Inequality, Mobility and Family Size

There was a pretty solid piece in the WSJ yesterday about income inequality and family size in the US. It's fairly often stated (especially in election years) that all of the income growth in our economy goes to the "rich", while the poor are left behind. One of the standard ways of proving this is pointing to the Census Bureau's five income quartiles and observing that in inflation adjusted dollars the bottom quintile of households has seen a flat upper limit income since 1970 (22k to 25k from 1970 to 2006).

Schiller's WSJ piece points out that the household income figures mask a huge change in American society during those 35 years.
The "typical" household, however, keeps changing. Since 1970 there has been a dramatic rise in divorced, never-married and single-person households. Back in 1970, the married Ozzie and Harriet family was the norm: 71% of all U.S. households were two-parent families. Now the ratio is only 51%. In the process of this social revolution, the average household size has shrunk to 2.57 persons from 3.14 -- a drop of 18%. The meaning?

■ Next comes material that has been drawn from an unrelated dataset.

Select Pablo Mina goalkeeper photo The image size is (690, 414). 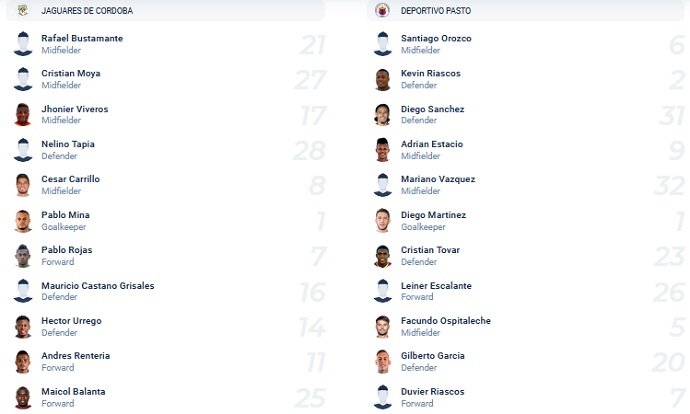[x=23, y=221]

Even a "stagnant" average household income implies a higher standard of living for the average household member.

Last year, the Census Bureau published a new set of income statistics that adjusted for changing household size and composition. In a single year (2006), this "equivalence-adjusted" computation increased the income share of the poor by 8% and reduced the standard measure of inequality (Gini coefficient) by 4%. Such "equivalency" adjustments would mute unadjusted inequality trends even more.

A closer look at household trends reveals that the percentage of one-person households has jumped to 27% from 17%. That's right: More than one out of four U.S. households now has only one occupant. Who are these people? Overwhelmingly, they are Generation Xers whose good jobs and high pay have permitted them to move out of their parental homes and establish their own residences. The rest are largely seniors who have enough savings and income to escape from their grandchildren and enjoy the serenity of an independent household. Both transitions are evidence of rising affluence, not increasing hardship. Yet this splintering of the extended family exerts strong downward statistical pressure on the average income of U.S. households.
This reminded me of a discussion of household income inequality I'd heard on the EconTalk webcast in which Thomas Sowell was interviewed about his book Economic Facts and Fallacies. He also talked about the household income quintiles, and observed that the difference in household size between to top and bottom quintiles was so stark that there are 39 million people in the bottom 20% of households while there are 64 million people in the top 20%. I haven't been able to find data in some quick browsing around the Census Bureau to dig into that more, but I do recall from looking into poverty stats that the poverty rate for married households is around 5%, for families in general it's about 10%, and for "female householder with no male present" households is 30%.

Another thing that Schiller points out is that the membership in these income quintiles is far from static. There was a great WSJ piece on this a while back which discussed a study comparing 1996 and 2005 tax returns by income quintile. I've included the basic chart from that article at the left, but it's worth reading. This ties pretty well with my own experience of the last ten years.